“そして母になる”があってもいいのでは、という思いで書き上げたという『貘の耳たぶ』は、出産直後の母親が、自らの子を「取り替える」場面から始まる衝撃的な物語。全国の書店員さんから続々届いた感想をお送りします。


本当に素晴らしい……言葉を失いました……この作家は、一体どんな高みにたどり着こうとしているのだろう……『貘の耳たぶ』によって描かれた世界は芦沢さんにしか到達できないと断言できます――
善と悪の葛藤……恐るべき後悔と懊悩……スリリングな時の流れが強烈に胸を締めつける……何と壮絶な親と子の物語なのだろう――生まれ持った人間の感情を率直に抉り出し、その裏側を暴き切った筆力は並外れている。深く閉ざされた心の闇を鋭利なナイフのような表現で切り裂き、読者を想像のその先へと誘っていく。極限にまで高められた純度は120%、感動を超越したラストは天からの贈り物としか思えない――まさに文学の醍醐味がここにある――
(三省堂書店営業企画室 内田剛さん)


追いつめられてとり返しのつかないことをしてしまった繭子。たった一言で人生は狂うのだ。「残念だったね」この一言がなかったら悲劇は起きなかったかもしれない。
(浅野書店 大宮和子さん)


繭子と郁絵。
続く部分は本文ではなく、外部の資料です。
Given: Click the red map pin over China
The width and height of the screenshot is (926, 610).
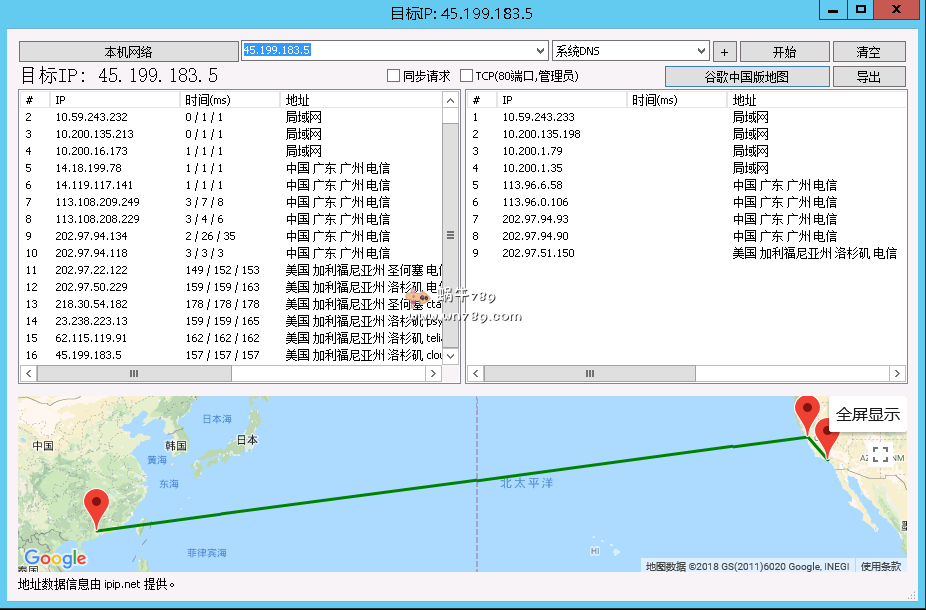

二人の母親が愛情をかけて子育てするが、片方は偽りの子育てだった。血の繋がりがない事が発覚した後の苦しみと悲しみの展開に胸が張り裂けそうになりました。郁絵たち夫婦が選択した事が正しかったのか、ラスト数ページでは判断つきません。子育ての大変さと出産時の母親の精神的不安をこれでもかと描き切ったのは、自らも二児の母である芦沢さんだからこそ。間もなく母親になる方と周りの家族の方々には、もれなく余すところなく読んで欲しい作品です。母親の孤独と慟哭が心に響きます!!
(MARUZEN名古屋本店 竹腰香里さん)


様々な親子の形がある時代だからこそ、読んでほしい一冊。常にこころをギュッと締め付けられる辛く切ない物語だけど、親子のあり方を考えさせられる話でもある。
(本の王国ZAZACITY浜松店 河口雅哉さん)


衝動的な行為の後に後悔し、精神的に追いつめられていくことは、日常生活において起こりうることです。子どもに対する愛情についても「血のつながり」と「一緒にいること」の対比が親子関係の複雑化する現代社会でリアリティを伴って、問題提起されています。冒頭から続く重苦しいトーンの中で、主人公と共に救いを求めていく読者の位置も新鮮でした。